Vedi Kurnia Buana (born 29 January 1971) is a career diplomat from Indonesia who currently serves as the ambassador to Chile. Prior to his appointment, he was secretary of the ASEAN directorate general and consul general in Sydney.

== Early life and education ==
Vedi Kurnia Buana was born on 29 January 1971 in Cilegon. He is the fifth of six children born to parents who met and married while they were students in Bandung. His father, from Rangkasbitung, was a vocational high school student majoring engineering, and his mother, from Serang, attended a women's vocational school. His father, who worked at Trikora Steel (now the Krakatau Steel), later became a small business owner. He attended the Krakatau Steel Foundation preschool and elementary school before sending him and his siblings to Bandung for their education, as they believed a larger city would offer more opportunities. He attended the 13th State Junior High School from 1984 to 1987 and the 3rd State High School in Bandung from 1987 to 1990.

Vedi began studying international relations at the Padjadjaran University in 1990 after his initial applications for medical and environmental engineering programs were unsuccessful. It was at the university that he met his future wife, Fanny Erlita Buana, who was an anthropology student. After completing his undergraduate degree in 1995, Buana pursued a master's degree in management at the Telkom University.

== Career ==
In 1997, Vedi applied for the foreign ministry, a decision influenced by his desire to find a challenging career. The recruitment process was extensive, taking a full year to complete. He officially joined the ministry in May 1997, two months before he graduated with his master's degree from Telkom. He was informed during his initial training that as a diplomat, he would need to be ready for assignments anywhere in the world, not just in major capitals. Upon being accepted to the foreign ministry, he was tasked to pursue master's studies in international relations at the University of Indonesia, which he completed in 2000.

Throughout his career, Buana has been assigned to several diplomatic posts. He has served at the consulate in Hong Kong and in Cape Town. Around the mid 2010s, Vedi served at the embassy in Seoul as counsellor for economic affairs. He was then posted to the ASEAN directorate general to serve as its secretary on 4 April 2018, where he was responsible for administrative and coordination between the directorates inside the agency. After about three years, Vedi was posted to Sydney as consul general on 18 August 2021, with responsibilities covering the New South Wales, Queensland, and South Australia. He arrived on 7 September, presented his agrément on the same day, and introduced himself to Indonesians living in the area on 17 September. During his tenure, Vedi supported the screening of the EKSIL documentary at the University of Sydney as well as the launching of the e-pasport service for Indonesian citizens in Sydney. The first e-passports in the city were given to a 93-year-old WNI and a 5-year-old child, symbolizing inclusivity and future readiness.

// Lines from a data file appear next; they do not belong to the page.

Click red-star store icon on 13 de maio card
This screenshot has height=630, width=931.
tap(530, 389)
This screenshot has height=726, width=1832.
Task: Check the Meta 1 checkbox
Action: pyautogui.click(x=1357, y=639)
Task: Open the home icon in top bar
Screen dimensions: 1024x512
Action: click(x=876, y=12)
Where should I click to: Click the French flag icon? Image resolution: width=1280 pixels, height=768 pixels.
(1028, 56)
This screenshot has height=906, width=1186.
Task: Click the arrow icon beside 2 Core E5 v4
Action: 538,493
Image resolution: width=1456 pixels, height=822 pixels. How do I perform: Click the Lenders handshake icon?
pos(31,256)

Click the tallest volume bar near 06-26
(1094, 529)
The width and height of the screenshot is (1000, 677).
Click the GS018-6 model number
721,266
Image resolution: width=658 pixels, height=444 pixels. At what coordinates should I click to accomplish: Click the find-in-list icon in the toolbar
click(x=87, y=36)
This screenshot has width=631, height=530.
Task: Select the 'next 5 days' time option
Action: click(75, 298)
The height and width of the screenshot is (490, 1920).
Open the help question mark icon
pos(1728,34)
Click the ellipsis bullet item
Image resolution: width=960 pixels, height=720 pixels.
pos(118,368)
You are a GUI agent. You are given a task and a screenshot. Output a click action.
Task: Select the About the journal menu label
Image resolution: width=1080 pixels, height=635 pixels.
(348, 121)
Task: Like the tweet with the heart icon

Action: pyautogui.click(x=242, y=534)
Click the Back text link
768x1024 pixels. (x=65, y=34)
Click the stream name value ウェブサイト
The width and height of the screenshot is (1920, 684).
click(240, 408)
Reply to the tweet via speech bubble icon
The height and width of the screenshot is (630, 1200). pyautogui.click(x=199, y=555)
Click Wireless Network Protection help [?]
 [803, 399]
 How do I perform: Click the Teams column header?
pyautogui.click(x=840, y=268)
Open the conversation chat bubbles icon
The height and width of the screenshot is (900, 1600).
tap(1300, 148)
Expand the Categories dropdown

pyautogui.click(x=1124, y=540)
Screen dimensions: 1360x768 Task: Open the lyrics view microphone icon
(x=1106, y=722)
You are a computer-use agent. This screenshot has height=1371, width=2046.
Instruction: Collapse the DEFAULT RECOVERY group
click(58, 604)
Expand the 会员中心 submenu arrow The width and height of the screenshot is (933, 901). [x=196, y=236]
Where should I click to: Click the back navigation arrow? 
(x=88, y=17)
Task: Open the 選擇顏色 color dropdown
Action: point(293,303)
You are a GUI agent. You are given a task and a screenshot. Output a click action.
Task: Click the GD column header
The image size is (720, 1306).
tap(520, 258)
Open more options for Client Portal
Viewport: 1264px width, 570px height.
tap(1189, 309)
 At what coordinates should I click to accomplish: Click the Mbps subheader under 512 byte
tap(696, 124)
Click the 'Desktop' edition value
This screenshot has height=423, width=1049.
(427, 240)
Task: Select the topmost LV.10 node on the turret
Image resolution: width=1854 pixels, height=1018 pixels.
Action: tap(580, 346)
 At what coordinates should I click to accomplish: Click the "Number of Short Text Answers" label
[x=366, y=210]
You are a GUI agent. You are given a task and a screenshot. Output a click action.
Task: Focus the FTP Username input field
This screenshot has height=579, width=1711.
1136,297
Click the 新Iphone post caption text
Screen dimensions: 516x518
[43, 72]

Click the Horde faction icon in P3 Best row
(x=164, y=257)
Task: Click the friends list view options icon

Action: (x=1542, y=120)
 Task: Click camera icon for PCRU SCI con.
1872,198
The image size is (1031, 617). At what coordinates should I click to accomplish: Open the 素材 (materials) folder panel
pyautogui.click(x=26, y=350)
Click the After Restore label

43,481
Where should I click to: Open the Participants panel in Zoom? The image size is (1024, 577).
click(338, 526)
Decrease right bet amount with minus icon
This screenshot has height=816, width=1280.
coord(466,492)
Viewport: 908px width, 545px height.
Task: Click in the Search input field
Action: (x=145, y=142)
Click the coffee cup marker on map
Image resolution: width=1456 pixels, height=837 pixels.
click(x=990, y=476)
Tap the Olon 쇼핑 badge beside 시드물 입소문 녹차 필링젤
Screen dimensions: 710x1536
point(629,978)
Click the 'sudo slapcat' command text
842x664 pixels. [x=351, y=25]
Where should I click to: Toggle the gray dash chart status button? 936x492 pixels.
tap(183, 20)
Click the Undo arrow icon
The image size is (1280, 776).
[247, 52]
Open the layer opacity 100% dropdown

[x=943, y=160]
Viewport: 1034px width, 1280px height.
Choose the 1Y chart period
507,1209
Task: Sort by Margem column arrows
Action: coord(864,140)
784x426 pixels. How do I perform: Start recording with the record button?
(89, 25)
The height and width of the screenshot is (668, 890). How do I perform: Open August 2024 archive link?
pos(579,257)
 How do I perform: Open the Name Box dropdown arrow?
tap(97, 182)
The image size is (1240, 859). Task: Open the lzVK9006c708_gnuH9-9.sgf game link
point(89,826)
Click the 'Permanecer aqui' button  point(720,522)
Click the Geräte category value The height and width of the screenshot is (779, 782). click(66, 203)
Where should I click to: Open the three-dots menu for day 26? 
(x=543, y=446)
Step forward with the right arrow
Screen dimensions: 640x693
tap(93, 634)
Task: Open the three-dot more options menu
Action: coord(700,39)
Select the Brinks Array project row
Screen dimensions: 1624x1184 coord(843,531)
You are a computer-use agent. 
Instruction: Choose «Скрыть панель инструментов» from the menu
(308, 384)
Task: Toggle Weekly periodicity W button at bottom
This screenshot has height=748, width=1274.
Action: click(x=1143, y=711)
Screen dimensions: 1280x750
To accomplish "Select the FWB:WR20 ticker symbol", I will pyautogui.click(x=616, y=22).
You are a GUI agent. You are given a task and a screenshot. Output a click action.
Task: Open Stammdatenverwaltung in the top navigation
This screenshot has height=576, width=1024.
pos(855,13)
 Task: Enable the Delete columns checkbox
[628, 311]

In August 2024, President Joko Widodo nominated Vedi as Indonesia's ambassador to Chile. He passed a fit and proper test held by the House of Representative's first commission in September that year and was installed by President Prabowo Subianto on 24 March 2025. He presented his credentials to President of Chile Gabriel Boric on 13 August 2025.

== Personal life ==
Buana is married to Fanny Erlita Buana, and they have two daughters, Zalfa and Amara. Fanny's father, Abdul Manan Saiman, served as the regent of the Riau Islands from 1990 to 2000.